Lo primero que tenemos que hacer, es recordar que los sistemas educativos en las naciones contemporáneas, la forma como funcionan, el cómo están organizados, su perspectiva pedagógica, y otros aspectos relacionados, son inventos relativamente recientes.

En la comunidad primitiva, nuestros antepasados vivían en grupos de aproximadamente 100 a 150 personas, y la labor de transmitir el conocimiento esencial para la supervivencia la realizaban los miembros de más antigüedad. Las técnicas de cacería, el desmembramiento del mamut, el control del fuego, las plantas medicinales y lo relacionado con la vida cotidiana, eran lo entendimientos que se transmitían de generación en generación y de manera verbal.

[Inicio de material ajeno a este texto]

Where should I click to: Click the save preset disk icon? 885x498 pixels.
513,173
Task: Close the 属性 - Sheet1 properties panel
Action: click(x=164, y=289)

Con el advenimiento de los grandes conglomerados humanos en las ciudades, las ciudades – estados, se hizo necesario el establecimiento de reglas obligatorias que todos deberían respetar, y de igual forma, la construcción las estructuras jerárquicas donde eran pocos los que mandaban, y muchos los que debían obedecer, los que tenían que trabajar para mantener a esas masas. En este momento se delegó generalmente a la clase sacerdotal la educación de las generalidades, a través de mitos y de la existencia de dioses para justificar los estamentos sociales y el orden establecido. El miedo a Dios, el poder que venía delegado de las superioridades divinas a los reyes y gobernantes y la inmutabilidad de las jerarquías sociales, eran la justificación ideológica última en aquéllos remotos ayeres. La familia y la clase sacerdotal eran los encargados de transmitir a todos los miembros las justificaciones ideológicas del funcionamiento de esa sociedad.

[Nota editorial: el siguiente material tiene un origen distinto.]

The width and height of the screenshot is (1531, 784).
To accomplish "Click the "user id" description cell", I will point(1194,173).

Desde siempre, cuando un grupo importante de personas, cientos de miles o millones se ponen a vivir juntas en un espacio reducido de territorio, sea esta una ciudad o una incipiente nación, se ha requerido de un aparato de propaganda ideológica muy poderoso para cohesionar esa existencia social, evitar la violencia y lograr que todos trabajen para soportar la vida de todos, pero, esencialmente, justificar los privilegios y posición de los detentadores del poder, sean estos los reyes elegidos por Dios, los señores feudales propietarios de la tierra, o bien los modernos grupos de poder, administradores de las estructuras estatales en beneficio personal o de camarilla y electos, por cierto, mediante el mito de la llamada “voluntad popular”.

En los países modernos esta función de cohesión ideológica la realiza el aparato educativo (organizado y administrado por esos grupos de poder), que ha cambiado los mitos contenidos en la Ilíada y la Odisea y las historias bíblicas y de ángeles y demonios, por relatos de héroes y próceres de carne y hueso que han venido contribuir en la el mito fundacional de una nación determinada.

Por eso no es extraño que casi en cada sexenio, el Tlatoani en turno trate de meter mano a los contenidos educativos para establecer en ellos una determinada y particular narrativa que dé sustento ideológico y político al poder que detenta de manera provisional y transitoria, sin entender, que, precisamente, el fracaso de esos vanos deseos por cambiar el rumbo de la historia es precisamente por esa provisionalidad y transitoriedad de que está investido.

El tiempo es siempre el mejor catador de la verdad que ahora estamos anotando.